Tidak cukup disitu, makna lain pesan politik Jokowi, walau terlalu dini (prematur) dan menyimpang dari undang- undang pemilu, namun nyata Jokowi berani menginstruksikan partai partai agar memberi tiket kepada Gibran untuk periode ke 2 (2029-2034) sesuai persyaratan pemilu pilpres.
Selebihnya kesan dan pesan Jokowi eksplisit sebagai "mendikte" Presiden RI untuk wajib menjadi Capres dan berpasangan kembali dengan Gibran di pemilu 2029-2034.
Namun mengingat Jokowi secara umum sering pernyataannya menggunakan teori terbalik atau membohongi publik, maka prediktif yang diucapkan oleh Jokowi adalah kebalikan daripada isi pesannya, yaitu "Gibran mesti menggantikan RI 1 dalam jangka 2 tahun".
Tanda tanda dominasi Jokowi masih teramat kuat pada peta politik hukum dan kekuasaan di tanah air, nampak dari gelagat pihak kejaksaan terkait Silfester Matutina yang hanya saling lempar tanggung jawab internal, sehingga terbukti pihak kejaksaani tidak berani mengeksekusi karena Silfester adalah tangan kanan Jokowi untuk arus bawah, walau nyata putusan telah berkekuatan pasti (inkracht). Maka bisa dibayangkan bagaimana andai kejaksaan terbentur kasus elite politik partai atau sekelas menteri ? Semisal Yaqut, Budi Arie, atau Firly Bahuri (eks Ketua KPK) dan atau Anwar Usman Ipar Jokowi, LBP, Muhaimin atau Airlangga, serta Zulhas atau Tito?
Politik Ekonomi
Erick Thohir tangan kanan Jokowi, masih menjabat sebagai Ketua Dewan Pengawas Pengelola Investasi (BPI) Danantara, meskipun ia telah dipindahkan dari posisi Menteri BUMN ke Menteri Pemuda dan Olahraga (Menpora). Ini fenomena gejala gejala nyata politik ekonomi walau telah dilakukan perombakan kabinet oleh Presiden Prabowo Subianto, namun realitas tidak mempengaruhi posisi Erick sebagai Ketua Dewan Pengawas BPI Danantara.
Lalu bagaimana dengan konglomerat '9 naga' yang identik merupakan raja raja bisnis yang dekat dengan Jokowi yang eks presiden ?

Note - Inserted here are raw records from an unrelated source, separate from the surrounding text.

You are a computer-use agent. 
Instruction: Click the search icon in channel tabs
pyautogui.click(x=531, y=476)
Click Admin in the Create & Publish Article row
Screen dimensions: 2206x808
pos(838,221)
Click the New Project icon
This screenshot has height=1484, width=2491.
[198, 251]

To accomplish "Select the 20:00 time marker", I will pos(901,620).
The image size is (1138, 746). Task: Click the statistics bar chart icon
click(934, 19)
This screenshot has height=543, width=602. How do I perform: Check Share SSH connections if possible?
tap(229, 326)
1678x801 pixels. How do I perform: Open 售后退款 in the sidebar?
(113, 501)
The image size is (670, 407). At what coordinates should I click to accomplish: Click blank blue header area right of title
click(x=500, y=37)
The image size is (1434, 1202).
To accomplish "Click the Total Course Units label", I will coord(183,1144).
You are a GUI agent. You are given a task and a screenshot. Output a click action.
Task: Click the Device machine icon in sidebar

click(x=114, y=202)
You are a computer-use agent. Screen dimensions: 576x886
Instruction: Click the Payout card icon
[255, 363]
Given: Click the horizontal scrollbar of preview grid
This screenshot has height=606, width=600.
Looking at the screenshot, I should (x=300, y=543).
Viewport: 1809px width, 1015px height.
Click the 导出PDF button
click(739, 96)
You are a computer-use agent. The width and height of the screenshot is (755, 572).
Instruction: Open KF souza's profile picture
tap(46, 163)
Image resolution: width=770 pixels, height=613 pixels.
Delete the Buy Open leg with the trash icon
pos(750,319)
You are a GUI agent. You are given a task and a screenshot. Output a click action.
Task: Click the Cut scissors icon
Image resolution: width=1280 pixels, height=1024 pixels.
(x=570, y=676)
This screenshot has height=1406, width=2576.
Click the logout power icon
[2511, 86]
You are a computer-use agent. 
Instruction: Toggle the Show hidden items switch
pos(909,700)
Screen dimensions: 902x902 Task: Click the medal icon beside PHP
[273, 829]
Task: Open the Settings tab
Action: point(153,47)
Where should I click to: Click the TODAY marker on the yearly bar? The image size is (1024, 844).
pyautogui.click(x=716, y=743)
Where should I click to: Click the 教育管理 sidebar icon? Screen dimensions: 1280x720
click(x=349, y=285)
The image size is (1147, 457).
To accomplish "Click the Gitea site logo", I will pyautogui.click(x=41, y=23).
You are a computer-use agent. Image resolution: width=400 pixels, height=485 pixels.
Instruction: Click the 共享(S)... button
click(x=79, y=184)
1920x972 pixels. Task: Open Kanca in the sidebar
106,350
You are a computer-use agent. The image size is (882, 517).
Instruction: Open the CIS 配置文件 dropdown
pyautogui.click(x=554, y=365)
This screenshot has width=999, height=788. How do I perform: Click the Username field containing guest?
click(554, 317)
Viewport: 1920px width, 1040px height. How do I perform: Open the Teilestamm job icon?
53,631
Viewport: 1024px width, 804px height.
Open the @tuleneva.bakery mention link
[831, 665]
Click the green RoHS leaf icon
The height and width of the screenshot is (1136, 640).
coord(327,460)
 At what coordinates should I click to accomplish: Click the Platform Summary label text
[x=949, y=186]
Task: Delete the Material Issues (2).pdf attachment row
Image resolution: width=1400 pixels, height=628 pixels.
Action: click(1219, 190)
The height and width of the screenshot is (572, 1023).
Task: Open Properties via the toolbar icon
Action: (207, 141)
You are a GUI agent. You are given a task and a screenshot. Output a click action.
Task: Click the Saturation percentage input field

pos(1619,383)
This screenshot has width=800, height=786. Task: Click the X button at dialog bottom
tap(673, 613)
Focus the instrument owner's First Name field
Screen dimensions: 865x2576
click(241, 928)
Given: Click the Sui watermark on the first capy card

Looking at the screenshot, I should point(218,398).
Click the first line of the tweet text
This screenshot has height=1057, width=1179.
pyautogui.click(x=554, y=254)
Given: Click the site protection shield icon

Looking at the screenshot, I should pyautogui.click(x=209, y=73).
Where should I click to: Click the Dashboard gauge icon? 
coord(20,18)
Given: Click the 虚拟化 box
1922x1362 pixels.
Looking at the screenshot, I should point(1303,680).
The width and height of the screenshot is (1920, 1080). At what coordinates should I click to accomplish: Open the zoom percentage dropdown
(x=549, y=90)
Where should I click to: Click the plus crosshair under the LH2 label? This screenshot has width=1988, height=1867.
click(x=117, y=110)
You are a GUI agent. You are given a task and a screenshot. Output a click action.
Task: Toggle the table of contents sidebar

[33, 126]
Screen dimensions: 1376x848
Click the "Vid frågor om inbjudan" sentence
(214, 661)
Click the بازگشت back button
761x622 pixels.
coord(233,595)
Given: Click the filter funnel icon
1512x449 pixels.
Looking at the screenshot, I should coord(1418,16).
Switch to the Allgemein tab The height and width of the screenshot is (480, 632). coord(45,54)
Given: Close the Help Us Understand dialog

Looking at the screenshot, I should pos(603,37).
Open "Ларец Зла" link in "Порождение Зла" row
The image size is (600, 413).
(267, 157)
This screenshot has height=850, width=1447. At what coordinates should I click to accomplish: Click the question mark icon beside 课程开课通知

Tentu irama bisnis (perekonimian) tanah air ikut terimbas ketika mereka menghentikan atau dihentikan (dibatasi) ruang bisinisnya? Terlebih rasa sensitif daripada penggantian era kekuasaan akan mempengaruhi faktor kedekatan dan otomatis merasa khawatir peluang ladang bisnis yang tadinya mereka kuasai, akan disambar oleh kelompok pebisnis yang ditengarai ada tepat disebelah sang presiden. Sebut saja semisal kelompok cendana dan atau kelompok Hashim Djoyohadikusumo?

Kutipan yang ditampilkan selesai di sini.